[Records for locating described items]
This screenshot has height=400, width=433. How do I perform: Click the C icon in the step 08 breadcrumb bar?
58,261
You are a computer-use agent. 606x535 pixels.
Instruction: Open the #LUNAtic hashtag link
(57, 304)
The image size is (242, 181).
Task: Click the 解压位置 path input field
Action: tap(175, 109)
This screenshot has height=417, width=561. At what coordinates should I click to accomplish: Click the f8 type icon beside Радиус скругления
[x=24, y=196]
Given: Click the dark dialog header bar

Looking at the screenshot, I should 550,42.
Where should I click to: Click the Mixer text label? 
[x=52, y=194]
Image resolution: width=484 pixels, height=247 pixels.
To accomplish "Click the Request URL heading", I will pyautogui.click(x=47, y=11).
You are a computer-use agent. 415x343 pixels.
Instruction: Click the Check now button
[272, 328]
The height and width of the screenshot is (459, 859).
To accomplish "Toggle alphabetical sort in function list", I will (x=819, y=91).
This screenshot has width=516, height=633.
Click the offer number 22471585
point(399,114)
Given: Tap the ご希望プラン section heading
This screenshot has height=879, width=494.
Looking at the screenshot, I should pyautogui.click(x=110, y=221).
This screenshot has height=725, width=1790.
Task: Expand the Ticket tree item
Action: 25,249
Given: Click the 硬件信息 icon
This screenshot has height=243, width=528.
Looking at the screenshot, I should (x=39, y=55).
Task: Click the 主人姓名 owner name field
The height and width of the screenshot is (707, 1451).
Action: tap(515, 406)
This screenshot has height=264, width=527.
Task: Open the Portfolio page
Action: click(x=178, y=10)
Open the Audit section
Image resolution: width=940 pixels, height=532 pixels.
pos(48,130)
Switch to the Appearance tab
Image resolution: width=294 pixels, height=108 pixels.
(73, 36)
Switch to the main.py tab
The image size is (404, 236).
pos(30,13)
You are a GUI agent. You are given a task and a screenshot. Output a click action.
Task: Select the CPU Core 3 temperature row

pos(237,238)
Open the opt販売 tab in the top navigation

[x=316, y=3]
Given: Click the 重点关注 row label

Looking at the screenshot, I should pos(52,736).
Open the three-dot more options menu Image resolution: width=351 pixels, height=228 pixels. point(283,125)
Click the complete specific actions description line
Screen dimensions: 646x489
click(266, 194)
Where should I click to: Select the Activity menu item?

WHAT IS NEEDED: Could you format each line of the records above as a JSON list of strings, one string per line, with blank lines left out?

RESULT OF THIS TASK:
[
  "This screenshot has height=400, width=433. How do I perform: Click the C icon in the step 08 breadcrumb bar?",
  "58,261",
  "You are a computer-use agent. 606x535 pixels.",
  "Instruction: Open the #LUNAtic hashtag link",
  "(57, 304)",
  "The image size is (242, 181).",
  "Task: Click the 解压位置 path input field",
  "Action: tap(175, 109)",
  "This screenshot has height=417, width=561. At what coordinates should I click to accomplish: Click the f8 type icon beside Радиус скругления",
  "[x=24, y=196]",
  "Given: Click the dark dialog header bar",
  "Looking at the screenshot, I should 550,42.",
  "Where should I click to: Click the Mixer text label? ",
  "[x=52, y=194]",
  "Image resolution: width=484 pixels, height=247 pixels.",
  "To accomplish \"Click the Request URL heading\", I will pyautogui.click(x=47, y=11).",
  "You are a computer-use agent. 415x343 pixels.",
  "Instruction: Click the Check now button",
  "[272, 328]",
  "The height and width of the screenshot is (459, 859).",
  "To accomplish \"Toggle alphabetical sort in function list\", I will (x=819, y=91).",
  "This screenshot has width=516, height=633.",
  "Click the offer number 22471585",
  "point(399,114)",
  "Given: Tap the ご希望プラン section heading",
  "This screenshot has height=879, width=494.",
  "Looking at the screenshot, I should pyautogui.click(x=110, y=221).",
  "This screenshot has height=725, width=1790.",
  "Task: Expand the Ticket tree item",
  "Action: 25,249",
  "Given: Click the 硬件信息 icon",
  "This screenshot has height=243, width=528.",
  "Looking at the screenshot, I should (x=39, y=55).",
  "Task: Click the 主人姓名 owner name field",
  "The height and width of the screenshot is (707, 1451).",
  "Action: tap(515, 406)",
  "This screenshot has height=264, width=527.",
  "Task: Open the Portfolio page",
  "Action: click(x=178, y=10)",
  "Open the Audit section",
  "Image resolution: width=940 pixels, height=532 pixels.",
  "pos(48,130)",
  "Switch to the Appearance tab",
  "Image resolution: width=294 pixels, height=108 pixels.",
  "(73, 36)",
  "Switch to the main.py tab",
  "The image size is (404, 236).",
  "pos(30,13)",
  "You are a GUI agent. You are given a task and a screenshot. Output a click action.",
  "Task: Select the CPU Core 3 temperature row",
  "pos(237,238)",
  "Open the opt販売 tab in the top navigation",
  "[x=316, y=3]",
  "Given: Click the 重点关注 row label",
  "Looking at the screenshot, I should pos(52,736).",
  "Open the three-dot more options menu Image resolution: width=351 pixels, height=228 pixels. point(283,125)",
  "Click the complete specific actions description line",
  "Screen dimensions: 646x489",
  "click(266, 194)",
  "Where should I click to: Select the Activity menu item?"
]